**TASK OBJECTIVE**
Return every entry below without altering a word.

**DATA FOR THIS TASK**
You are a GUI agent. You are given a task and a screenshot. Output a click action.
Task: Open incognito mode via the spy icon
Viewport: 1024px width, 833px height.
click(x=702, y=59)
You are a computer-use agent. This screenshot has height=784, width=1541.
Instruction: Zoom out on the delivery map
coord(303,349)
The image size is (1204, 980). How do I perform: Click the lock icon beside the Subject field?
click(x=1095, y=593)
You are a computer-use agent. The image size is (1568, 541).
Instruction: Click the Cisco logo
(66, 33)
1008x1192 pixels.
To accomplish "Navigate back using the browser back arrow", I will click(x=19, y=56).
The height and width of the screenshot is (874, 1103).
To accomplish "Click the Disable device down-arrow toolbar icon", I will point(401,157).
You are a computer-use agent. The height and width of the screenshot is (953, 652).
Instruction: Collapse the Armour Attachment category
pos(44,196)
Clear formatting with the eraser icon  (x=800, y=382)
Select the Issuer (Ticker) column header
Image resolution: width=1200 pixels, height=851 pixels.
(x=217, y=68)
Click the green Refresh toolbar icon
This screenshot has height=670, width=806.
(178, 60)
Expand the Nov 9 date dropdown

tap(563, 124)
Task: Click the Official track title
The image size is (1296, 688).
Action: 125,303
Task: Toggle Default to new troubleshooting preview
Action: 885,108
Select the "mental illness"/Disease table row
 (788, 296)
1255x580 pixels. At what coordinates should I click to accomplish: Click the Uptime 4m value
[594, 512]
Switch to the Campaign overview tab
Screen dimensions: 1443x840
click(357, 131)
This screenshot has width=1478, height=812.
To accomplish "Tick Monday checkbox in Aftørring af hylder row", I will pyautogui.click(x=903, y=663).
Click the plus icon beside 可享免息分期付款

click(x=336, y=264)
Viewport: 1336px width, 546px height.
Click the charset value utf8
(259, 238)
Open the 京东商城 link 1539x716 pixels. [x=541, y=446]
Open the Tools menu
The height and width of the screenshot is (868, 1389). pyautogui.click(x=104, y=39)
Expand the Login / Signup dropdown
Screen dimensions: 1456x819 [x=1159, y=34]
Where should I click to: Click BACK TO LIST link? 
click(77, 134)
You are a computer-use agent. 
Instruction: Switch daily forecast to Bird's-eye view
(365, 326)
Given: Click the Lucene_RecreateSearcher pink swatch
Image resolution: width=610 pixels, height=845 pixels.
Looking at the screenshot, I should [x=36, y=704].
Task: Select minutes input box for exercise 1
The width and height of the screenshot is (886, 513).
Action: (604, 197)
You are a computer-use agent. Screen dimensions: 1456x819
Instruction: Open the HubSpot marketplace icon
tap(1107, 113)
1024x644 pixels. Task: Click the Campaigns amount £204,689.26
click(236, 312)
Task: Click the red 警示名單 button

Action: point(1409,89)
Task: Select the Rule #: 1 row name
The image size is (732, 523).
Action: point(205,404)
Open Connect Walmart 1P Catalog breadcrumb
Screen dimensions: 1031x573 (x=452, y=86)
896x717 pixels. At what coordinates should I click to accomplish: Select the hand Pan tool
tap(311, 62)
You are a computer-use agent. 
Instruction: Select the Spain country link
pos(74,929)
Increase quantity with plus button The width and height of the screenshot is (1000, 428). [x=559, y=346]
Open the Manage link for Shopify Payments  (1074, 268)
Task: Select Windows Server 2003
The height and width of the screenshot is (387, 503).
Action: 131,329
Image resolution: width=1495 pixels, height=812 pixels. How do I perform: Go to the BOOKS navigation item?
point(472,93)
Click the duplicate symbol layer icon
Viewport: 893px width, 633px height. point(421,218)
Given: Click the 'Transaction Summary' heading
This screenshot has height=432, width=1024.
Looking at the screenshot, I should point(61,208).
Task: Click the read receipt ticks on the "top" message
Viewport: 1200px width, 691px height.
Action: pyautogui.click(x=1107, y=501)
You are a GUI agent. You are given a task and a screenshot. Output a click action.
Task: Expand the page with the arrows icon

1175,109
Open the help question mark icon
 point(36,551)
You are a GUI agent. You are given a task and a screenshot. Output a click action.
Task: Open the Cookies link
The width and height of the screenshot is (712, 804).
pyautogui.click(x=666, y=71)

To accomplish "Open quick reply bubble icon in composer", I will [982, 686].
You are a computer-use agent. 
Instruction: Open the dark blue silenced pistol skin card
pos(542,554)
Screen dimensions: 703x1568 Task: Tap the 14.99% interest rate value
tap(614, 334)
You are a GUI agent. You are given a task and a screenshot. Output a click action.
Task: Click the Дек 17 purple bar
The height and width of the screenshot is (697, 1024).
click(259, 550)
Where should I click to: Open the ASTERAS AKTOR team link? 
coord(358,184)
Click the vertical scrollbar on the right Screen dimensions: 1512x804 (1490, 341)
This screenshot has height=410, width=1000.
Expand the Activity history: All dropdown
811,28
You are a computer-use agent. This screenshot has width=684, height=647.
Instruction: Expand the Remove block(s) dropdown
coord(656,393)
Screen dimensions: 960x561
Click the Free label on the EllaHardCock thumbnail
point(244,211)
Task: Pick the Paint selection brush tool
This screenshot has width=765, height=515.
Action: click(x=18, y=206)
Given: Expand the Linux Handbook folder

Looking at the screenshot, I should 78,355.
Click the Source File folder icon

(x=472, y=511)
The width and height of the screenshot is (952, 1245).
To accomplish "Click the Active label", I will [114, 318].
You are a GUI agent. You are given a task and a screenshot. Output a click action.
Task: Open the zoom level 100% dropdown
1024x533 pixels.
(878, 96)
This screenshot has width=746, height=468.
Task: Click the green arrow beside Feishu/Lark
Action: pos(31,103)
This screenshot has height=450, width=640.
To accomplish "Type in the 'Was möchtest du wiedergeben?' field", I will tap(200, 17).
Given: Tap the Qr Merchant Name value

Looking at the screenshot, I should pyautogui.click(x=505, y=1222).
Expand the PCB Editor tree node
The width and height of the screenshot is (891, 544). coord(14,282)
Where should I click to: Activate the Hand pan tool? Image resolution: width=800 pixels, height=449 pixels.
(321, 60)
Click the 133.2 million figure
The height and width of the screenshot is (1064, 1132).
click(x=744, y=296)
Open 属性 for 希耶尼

**TASK RESULT**
You are a GUI agent. You are given a task and a screenshot. Output a click action.
Task: Open incognito mode via the spy icon
Viewport: 1024px width, 833px height.
click(x=702, y=59)
You are a computer-use agent. This screenshot has height=784, width=1541.
Instruction: Zoom out on the delivery map
coord(303,349)
The image size is (1204, 980). How do I perform: Click the lock icon beside the Subject field?
click(x=1095, y=593)
You are a computer-use agent. The image size is (1568, 541).
Instruction: Click the Cisco logo
(66, 33)
1008x1192 pixels.
To accomplish "Navigate back using the browser back arrow", I will click(x=19, y=56).
The height and width of the screenshot is (874, 1103).
To accomplish "Click the Disable device down-arrow toolbar icon", I will point(401,157).
You are a computer-use agent. The height and width of the screenshot is (953, 652).
Instruction: Collapse the Armour Attachment category
pos(44,196)
Clear formatting with the eraser icon  (x=800, y=382)
Select the Issuer (Ticker) column header
Image resolution: width=1200 pixels, height=851 pixels.
(x=217, y=68)
Click the green Refresh toolbar icon
This screenshot has height=670, width=806.
(178, 60)
Expand the Nov 9 date dropdown

tap(563, 124)
Task: Click the Official track title
The image size is (1296, 688).
Action: 125,303
Task: Toggle Default to new troubleshooting preview
Action: 885,108
Select the "mental illness"/Disease table row
 (788, 296)
1255x580 pixels. At what coordinates should I click to accomplish: Click the Uptime 4m value
[594, 512]
Switch to the Campaign overview tab
Screen dimensions: 1443x840
click(357, 131)
This screenshot has width=1478, height=812.
To accomplish "Tick Monday checkbox in Aftørring af hylder row", I will pyautogui.click(x=903, y=663).
Click the plus icon beside 可享免息分期付款

click(x=336, y=264)
Viewport: 1336px width, 546px height.
Click the charset value utf8
(259, 238)
Open the 京东商城 link 1539x716 pixels. [x=541, y=446]
Open the Tools menu
The height and width of the screenshot is (868, 1389). pyautogui.click(x=104, y=39)
Expand the Login / Signup dropdown
Screen dimensions: 1456x819 [x=1159, y=34]
Where should I click to: Click BACK TO LIST link? 
click(77, 134)
You are a computer-use agent. 
Instruction: Switch daily forecast to Bird's-eye view
(365, 326)
Given: Click the Lucene_RecreateSearcher pink swatch
Image resolution: width=610 pixels, height=845 pixels.
Looking at the screenshot, I should [x=36, y=704].
Task: Select minutes input box for exercise 1
The width and height of the screenshot is (886, 513).
Action: (604, 197)
You are a computer-use agent. Screen dimensions: 1456x819
Instruction: Open the HubSpot marketplace icon
tap(1107, 113)
1024x644 pixels. Task: Click the Campaigns amount £204,689.26
click(236, 312)
Task: Click the red 警示名單 button

Action: point(1409,89)
Task: Select the Rule #: 1 row name
The image size is (732, 523).
Action: point(205,404)
Open Connect Walmart 1P Catalog breadcrumb
Screen dimensions: 1031x573 (x=452, y=86)
896x717 pixels. At what coordinates should I click to accomplish: Select the hand Pan tool
tap(311, 62)
You are a computer-use agent. 
Instruction: Select the Spain country link
pos(74,929)
Increase quantity with plus button The width and height of the screenshot is (1000, 428). [x=559, y=346]
Open the Manage link for Shopify Payments  (1074, 268)
Task: Select Windows Server 2003
The height and width of the screenshot is (387, 503).
Action: 131,329
Image resolution: width=1495 pixels, height=812 pixels. How do I perform: Go to the BOOKS navigation item?
point(472,93)
Click the duplicate symbol layer icon
Viewport: 893px width, 633px height. point(421,218)
Given: Click the 'Transaction Summary' heading
This screenshot has height=432, width=1024.
Looking at the screenshot, I should point(61,208).
Task: Click the read receipt ticks on the "top" message
Viewport: 1200px width, 691px height.
Action: pyautogui.click(x=1107, y=501)
You are a GUI agent. You are given a task and a screenshot. Output a click action.
Task: Expand the page with the arrows icon

1175,109
Open the help question mark icon
 point(36,551)
You are a GUI agent. You are given a task and a screenshot. Output a click action.
Task: Open the Cookies link
The width and height of the screenshot is (712, 804).
pyautogui.click(x=666, y=71)

To accomplish "Open quick reply bubble icon in composer", I will [982, 686].
You are a computer-use agent. 
Instruction: Open the dark blue silenced pistol skin card
pos(542,554)
Screen dimensions: 703x1568 Task: Tap the 14.99% interest rate value
tap(614, 334)
You are a GUI agent. You are given a task and a screenshot. Output a click action.
Task: Click the Дек 17 purple bar
The height and width of the screenshot is (697, 1024).
click(259, 550)
Where should I click to: Open the ASTERAS AKTOR team link? 
coord(358,184)
Click the vertical scrollbar on the right Screen dimensions: 1512x804 (1490, 341)
This screenshot has height=410, width=1000.
Expand the Activity history: All dropdown
811,28
You are a computer-use agent. This screenshot has width=684, height=647.
Instruction: Expand the Remove block(s) dropdown
coord(656,393)
Screen dimensions: 960x561
Click the Free label on the EllaHardCock thumbnail
point(244,211)
Task: Pick the Paint selection brush tool
This screenshot has width=765, height=515.
Action: click(x=18, y=206)
Given: Expand the Linux Handbook folder

Looking at the screenshot, I should 78,355.
Click the Source File folder icon

(x=472, y=511)
The width and height of the screenshot is (952, 1245).
To accomplish "Click the Active label", I will [114, 318].
You are a GUI agent. You are given a task and a screenshot. Output a click action.
Task: Open the zoom level 100% dropdown
1024x533 pixels.
(878, 96)
This screenshot has width=746, height=468.
Task: Click the green arrow beside Feishu/Lark
Action: pos(31,103)
This screenshot has height=450, width=640.
To accomplish "Type in the 'Was möchtest du wiedergeben?' field", I will tap(200, 17).
Given: Tap the Qr Merchant Name value

Looking at the screenshot, I should pyautogui.click(x=505, y=1222).
Expand the PCB Editor tree node
The width and height of the screenshot is (891, 544). coord(14,282)
Where should I click to: Activate the Hand pan tool? Image resolution: width=800 pixels, height=449 pixels.
(321, 60)
Click the 133.2 million figure
The height and width of the screenshot is (1064, 1132).
click(x=744, y=296)
Open 属性 for 希耶尼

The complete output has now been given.